+++ Supplied text +++

# Migration between the Hive Metastore and the AWS Glue Data Catalog
Note: This is a sample script, not supported by AWS officially.
We recommend you to test and modify it for your data and use-case.
### Introduction
The provided scripts migrate metadata between Hive metastore and AWS Glue Data Catalog. The following scenarios are
supported.
#### Hive Metastore to an AWS Glue Data Catalog
- **Direct Migration**: Set up an AWS Glue ETL job which extracts metadata
from your Hive metastore (MySQL) and loads it into your AWS Glue Data
Catalog. This method requires an AWS Glue connection to the Hive metastore
as a JDBC source. An ETL script is provided to extract metadata from the
Hive metastore and write it to AWS Glue Data Catalog.
- **Migration using Amazon S3 Objects**: Two ETL jobs are used. The first job extracts
your database, table, and partition metadata from your Hive metastore into Amazon S3.
This job can be run either as an AWS Glue job or on a cluster with Spark installed.
The second is an AWS Glue job that loads the metadata from S3 into the AWS Glue Data Catalog.
#### AWS Glue Data Catalog to Hive Metastore
- **Direct Migration**: An ETL job extracts metadata from specified databases
in the AWS Glue Data Catalog and loads it into a Hive metastore. This job is run
by AWS Glue, and requires an AWS Glue connection to the Hive metastore
as a JDBC source.
- **Migration using Amazon S3 Objects**: Two ETL jobs are used. The first is an AWS Glue job that extracts
metadata from specified databases in the AWS Glue Data Catalog and then writes it as S3 objects.
The second job loads the S3 objects into a Hive Metastore. The second job can be run either
as an AWS Glue job or on a cluster with Spark installed.
#### AWS Glue Data Catalog to another AWS Glue Data Catalog
- **Migration using Amazon S3 Objects**: Two AWS Glue jobs ETL jobs are run. The first
extracts metadata from specified databases in an AWS Glue Data Catalog and loads it
into S3. The second loads data from S3 into an AWS Glue Data Catalog. This is the
only way to migrate between Data Catalogs in different accounts. It combines the
workflow for AWS Glue to Hive using S3 with the workflow for Hive to AWS Glue
using S3.
#### Limitations
- Only databases, tables and partitions can be migrated. Other entities such as column
statistics, privileges, roles, functions, and transactions cannot be migrated.
- The script only supports a Hive metastore stored in a MySQL-compatible JDBC source.
Other Hive metastore database engines such as PostgreSQL are not supported yet.
- There is no isolation guarantee, which means that if Hive is doing concurrent
modifications to the metastore while the migration job is running, inconsistent
metadata can be introduced into the AWS Glue Data Catalog.

+++ Data shown +++

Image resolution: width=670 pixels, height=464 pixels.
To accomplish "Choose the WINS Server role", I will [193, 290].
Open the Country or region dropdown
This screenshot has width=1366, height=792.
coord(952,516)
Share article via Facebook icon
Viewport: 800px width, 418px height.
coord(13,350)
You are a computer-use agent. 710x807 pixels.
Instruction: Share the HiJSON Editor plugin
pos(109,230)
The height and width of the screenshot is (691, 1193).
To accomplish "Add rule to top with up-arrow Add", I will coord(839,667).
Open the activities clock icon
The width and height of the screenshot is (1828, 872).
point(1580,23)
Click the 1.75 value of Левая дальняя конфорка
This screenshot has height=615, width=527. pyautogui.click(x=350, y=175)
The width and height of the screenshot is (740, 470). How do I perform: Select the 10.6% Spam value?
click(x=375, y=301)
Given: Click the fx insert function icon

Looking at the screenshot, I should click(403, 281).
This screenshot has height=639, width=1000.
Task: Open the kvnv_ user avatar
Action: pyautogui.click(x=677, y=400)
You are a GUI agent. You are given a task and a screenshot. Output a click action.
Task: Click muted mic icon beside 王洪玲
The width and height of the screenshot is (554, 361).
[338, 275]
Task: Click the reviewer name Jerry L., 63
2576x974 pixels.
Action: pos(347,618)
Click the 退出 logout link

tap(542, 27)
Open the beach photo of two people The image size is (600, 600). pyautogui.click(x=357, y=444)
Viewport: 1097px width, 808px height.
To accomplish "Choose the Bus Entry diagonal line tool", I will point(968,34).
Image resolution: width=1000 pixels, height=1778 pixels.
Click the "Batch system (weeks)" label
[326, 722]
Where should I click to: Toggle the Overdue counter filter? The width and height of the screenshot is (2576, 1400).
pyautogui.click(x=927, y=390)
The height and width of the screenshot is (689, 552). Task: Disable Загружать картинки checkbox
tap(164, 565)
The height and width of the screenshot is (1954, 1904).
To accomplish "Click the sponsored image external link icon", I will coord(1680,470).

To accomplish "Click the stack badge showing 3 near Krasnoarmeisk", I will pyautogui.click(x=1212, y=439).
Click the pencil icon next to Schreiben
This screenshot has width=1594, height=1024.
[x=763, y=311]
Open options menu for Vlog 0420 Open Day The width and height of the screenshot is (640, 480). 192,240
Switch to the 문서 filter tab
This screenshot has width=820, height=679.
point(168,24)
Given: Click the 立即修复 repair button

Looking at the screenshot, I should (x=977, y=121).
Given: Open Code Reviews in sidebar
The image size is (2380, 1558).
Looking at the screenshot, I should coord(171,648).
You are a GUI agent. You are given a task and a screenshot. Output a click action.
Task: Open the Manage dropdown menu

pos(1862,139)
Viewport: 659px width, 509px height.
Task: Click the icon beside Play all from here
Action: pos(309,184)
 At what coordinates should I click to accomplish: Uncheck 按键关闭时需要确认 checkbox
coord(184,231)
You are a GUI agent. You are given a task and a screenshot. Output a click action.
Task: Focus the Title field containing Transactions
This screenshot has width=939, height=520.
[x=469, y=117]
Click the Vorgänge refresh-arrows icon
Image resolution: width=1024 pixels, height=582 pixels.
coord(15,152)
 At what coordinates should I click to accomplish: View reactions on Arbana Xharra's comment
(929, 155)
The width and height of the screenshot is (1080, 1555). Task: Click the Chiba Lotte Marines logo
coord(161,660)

+++

Your tasks —
1/ Can you copy the passage on migrating between the Hive metastore and the AWS Glue Data Catalog word for word, from "This job can" to "as S3 objects."?
2/ Could you arrange the records from the line with "Open the beach" to the line with "coord(184,231)" as a numbered list, leaving out blank lines?

Expected responses —
1/
This job can be run either as an AWS Glue job or on a cluster with Spark installed.
The second is an AWS Glue job that loads the metadata from S3 into the AWS Glue Data Catalog.
#### AWS Glue Data Catalog to Hive Metastore
- **Direct Migration**: An ETL job extracts metadata from specified databases
in the AWS Glue Data Catalog and loads it into a Hive metastore. This job is run
by AWS Glue, and requires an AWS Glue connection to the Hive metastore
as a JDBC source.
- **Migration using Amazon S3 Objects**: Two ETL jobs are used. The first is an AWS Glue job that extracts
metadata from specified databases in the AWS Glue Data Catalog and then writes it as S3 objects.

2/
1. Open the beach photo of two people The image size is (600, 600). pyautogui.click(x=357, y=444)
2. Viewport: 1097px width, 808px height.
3. To accomplish "Choose the Bus Entry diagonal line tool", I will point(968,34).
4. Image resolution: width=1000 pixels, height=1778 pixels.
5. Click the "Batch system (weeks)" label
6. [326, 722]
7. Where should I click to: Toggle the Overdue counter filter? The width and height of the screenshot is (2576, 1400).
8. pyautogui.click(x=927, y=390)
9. The height and width of the screenshot is (689, 552). Task: Disable Загружать картинки checkbox
10. tap(164, 565)
11. The height and width of the screenshot is (1954, 1904).
12. To accomplish "Click the sponsored image external link icon", I will coord(1680,470).
13. To accomplish "Click the stack badge showing 3 near Krasnoarmeisk", I will pyautogui.click(x=1212, y=439).
14. Click the pencil icon next to Schreiben
15. This screenshot has width=1594, height=1024.
16. [x=763, y=311]
17. Open options menu for Vlog 0420 Open Day The width and height of the screenshot is (640, 480). 192,240
18. Switch to the 문서 filter tab
19. This screenshot has width=820, height=679.
20. point(168,24)
21. Given: Click the 立即修复 repair button
22. Looking at the screenshot, I should (x=977, y=121).
23. Given: Open Code Reviews in sidebar
24. The image size is (2380, 1558).
25. Looking at the screenshot, I should coord(171,648).
26. You are a GUI agent. You are given a task and a screenshot. Output a click action.
27. Task: Open the Manage dropdown menu
28. pos(1862,139)
29. Viewport: 659px width, 509px height.
30. Task: Click the icon beside Play all from here
31. Action: pos(309,184)
32.  At what coordinates should I click to accomplish: Uncheck 按键关闭时需要确认 checkbox
33. coord(184,231)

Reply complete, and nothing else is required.